Lawmakers sure to tackle mandatory recycling bill this session

As the South Carolina General Assembly begins its work for the 2012 session, one bill that's almost certain to come up is a measure that would require bars and restaurants in the state to recycle their beverage containers.

Many restaurant operators say they're not against recycling, but it would be an added expense they'd have to pass along to their customers.

But one Grand Strand recycler a recycling requirement would actually save businesses money and be a job creator for the state.

Bistro 217 in Pawleys Island uses a recycling program for its glass products and employees there say, it works well.

"We have specific cans, exactly for all of our recyclables. They go in the cans, (recycling crews) come, they pick them up, it's that easy," said Bistro 217 hostess Nan Gorneto.

The owner of the company that handles Bistro 217's recycling says a state law to require recycling programs at all bars and restaurants could create up to 30 jobs at her firm alone.

But beyond that, the owner of Fisher Recycling Grand Strand says, by embracing recycling programs, Grand Strand bars and restaurants would be more attractive to tourists, most of whom already recycle household products back home.

"I know that not only would it bring them back, but I know they'd have more positive reviews and probably spend more money," said Fisher Recycling owner Kira Roff.

At the same time, it's the mandate part of the bill that has many bar and restaurant owners concerned.

The manager of the Dead Dog Saloon in Murrells Inlet says, he's all in favor of recycling.

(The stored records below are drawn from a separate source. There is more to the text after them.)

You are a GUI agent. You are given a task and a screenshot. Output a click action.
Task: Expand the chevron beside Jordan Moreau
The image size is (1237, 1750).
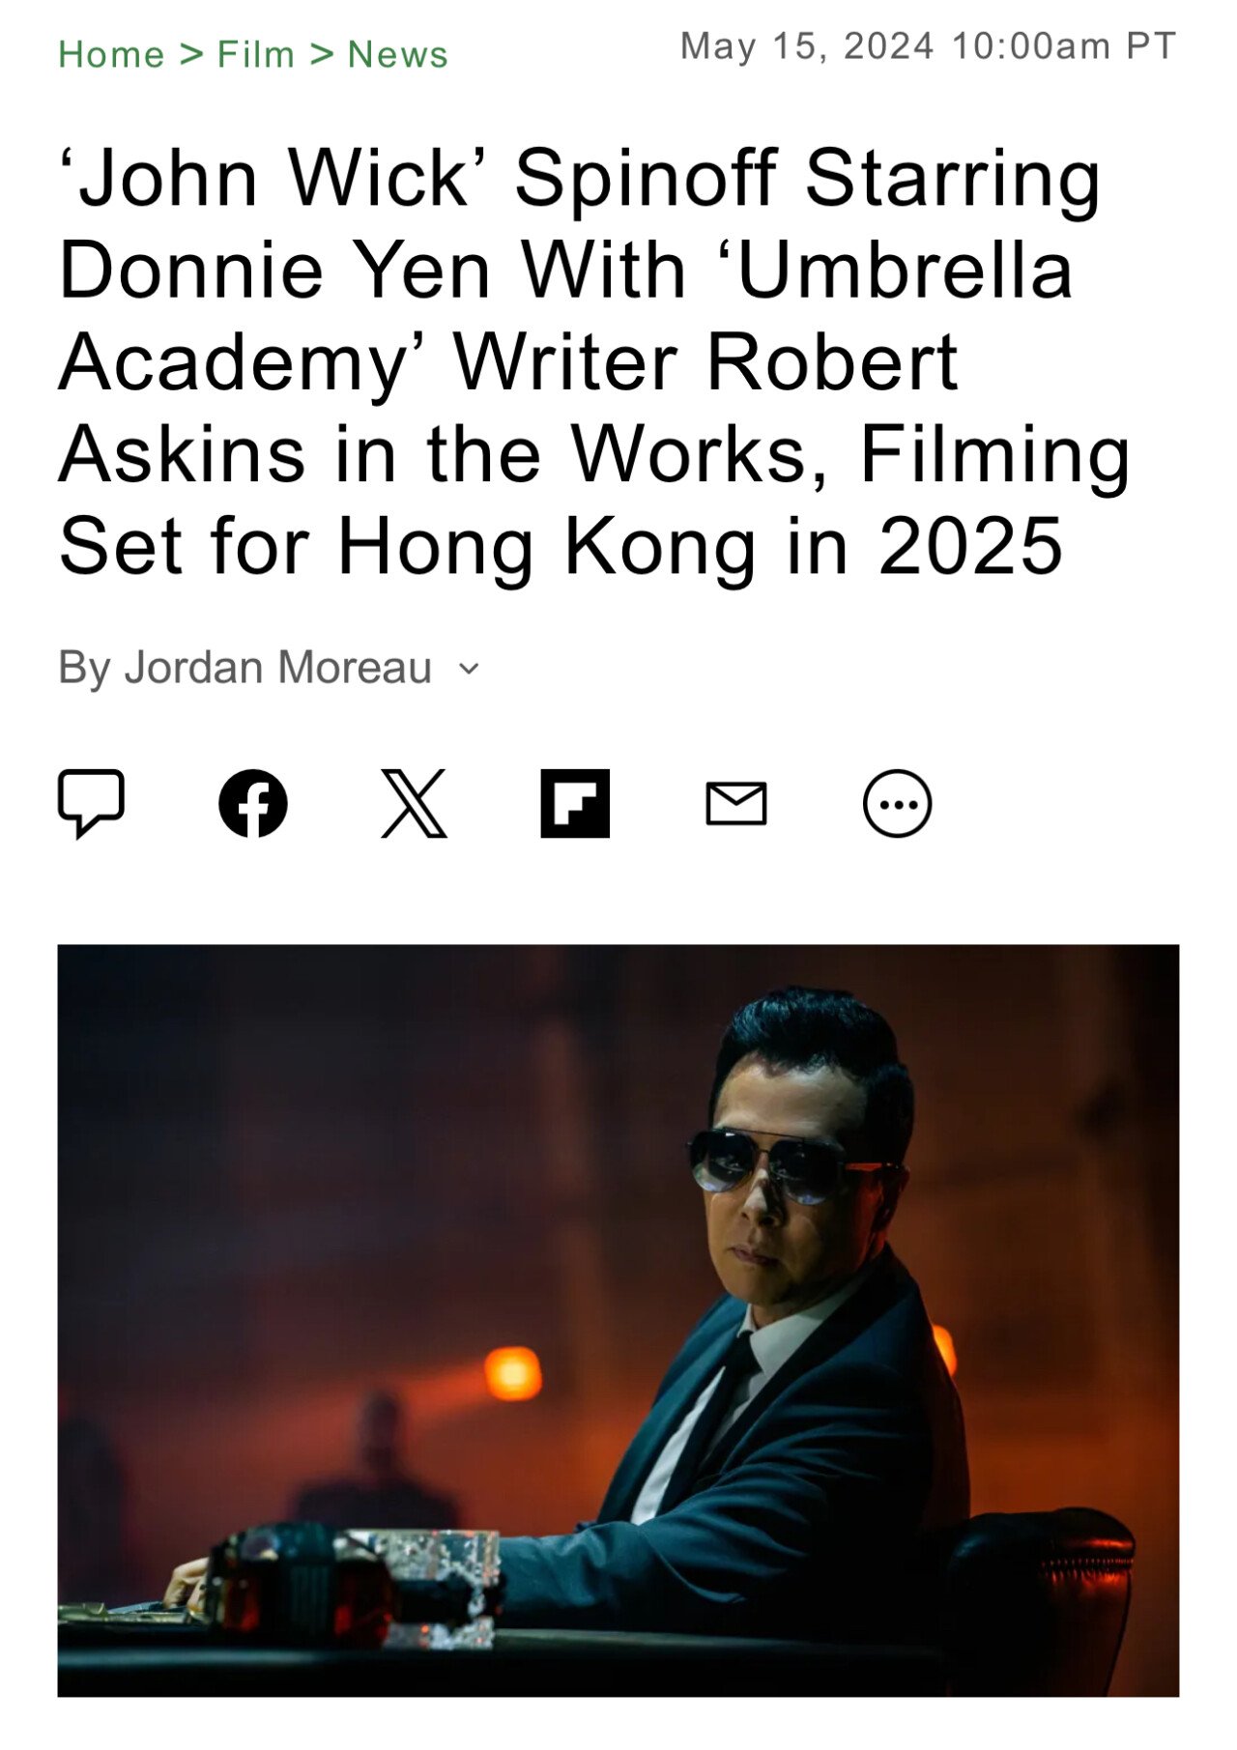pyautogui.click(x=469, y=669)
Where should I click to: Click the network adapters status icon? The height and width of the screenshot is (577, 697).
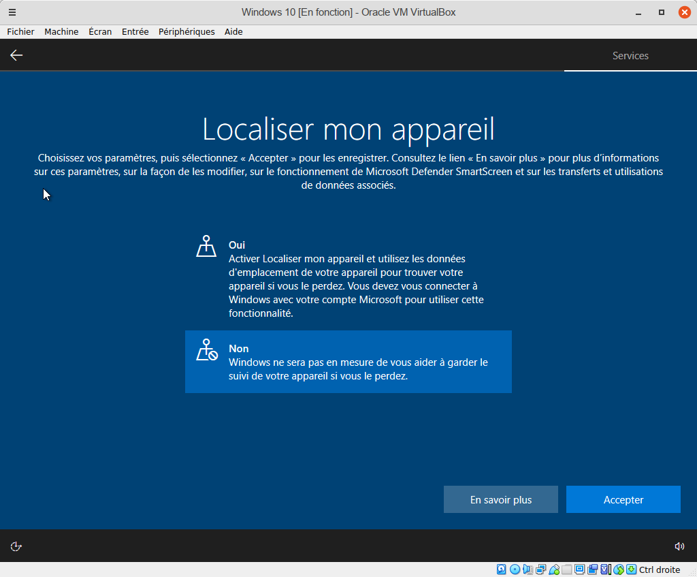541,570
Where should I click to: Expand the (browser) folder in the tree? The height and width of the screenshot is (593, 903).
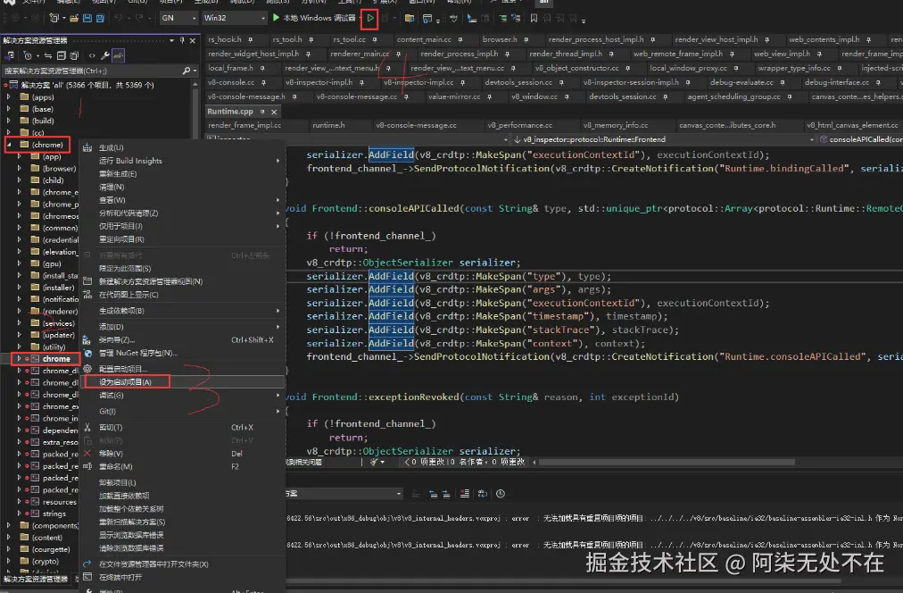click(21, 169)
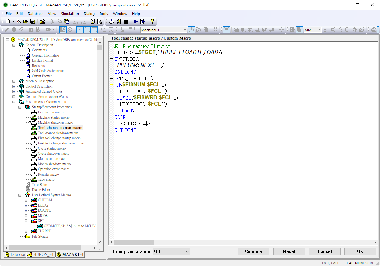Open the calculator tool icon
This screenshot has height=266, width=380.
pos(126,22)
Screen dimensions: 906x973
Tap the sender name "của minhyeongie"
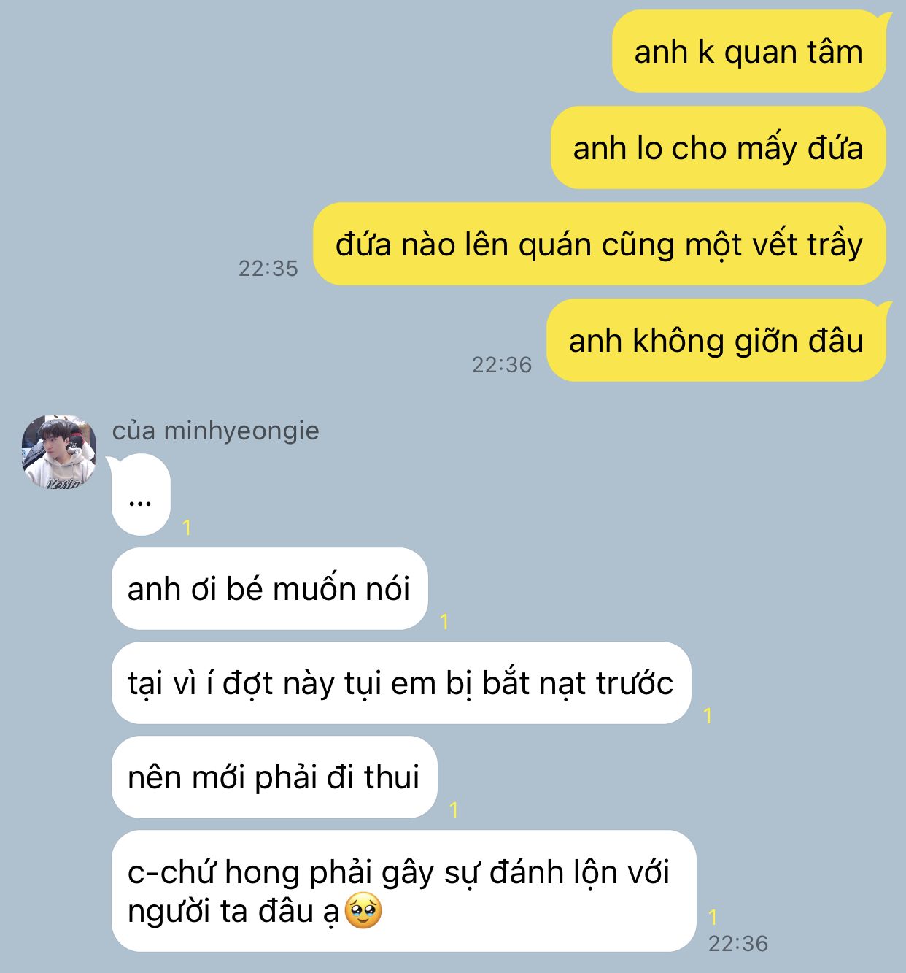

He just doesn't think the state should require it.

"We want to do our part, certainly, but it really needs to be affordable for us, and it's difficult for us to be mandated to do that," said Michael Campbell.

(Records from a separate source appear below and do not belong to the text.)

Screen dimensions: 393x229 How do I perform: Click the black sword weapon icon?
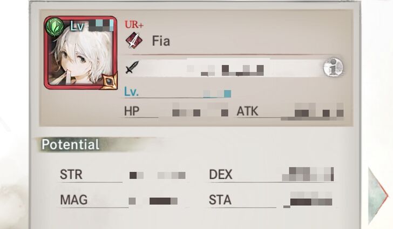click(132, 67)
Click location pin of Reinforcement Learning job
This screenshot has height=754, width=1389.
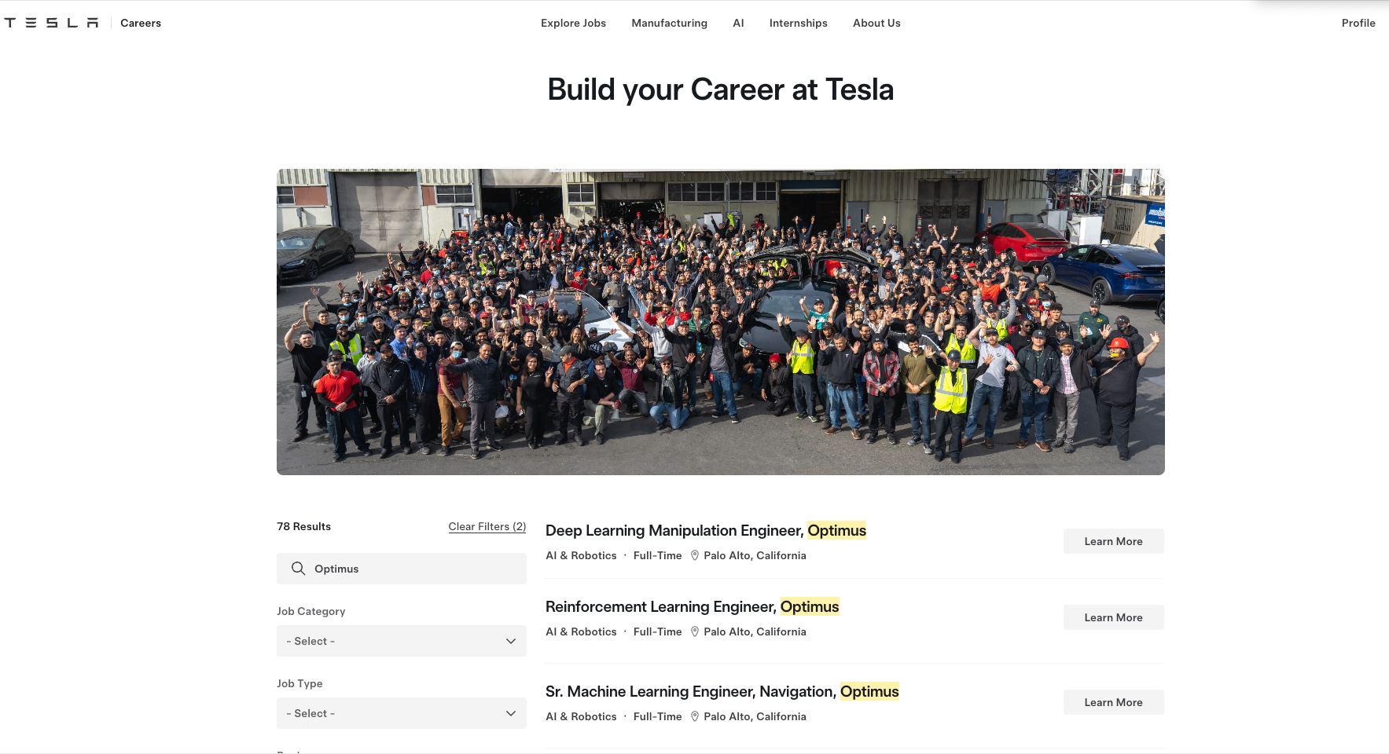pos(695,631)
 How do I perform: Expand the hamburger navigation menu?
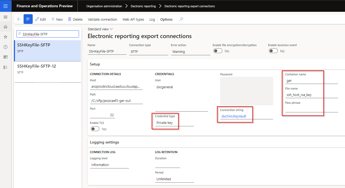point(5,17)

But Roff claims it's a common misconception that recycling programs cost businesses more money. She says bars and restaurants that recycle beverage containers send less waste to the landfill and end up saving dollars.

"They're actually paying me less to take the same amount of material away than they're paying for their dumpster," Roff said.

Roff cites a study by done by Clemson University in 2010 that projects a 12 percent annual growth rate for the state's recycling industry, producing 37,000 jobs over 5 years.

The recycling bill S. 461 passed in the Senate last year. It's been referred to the House Agriculture Committee for consideration this year.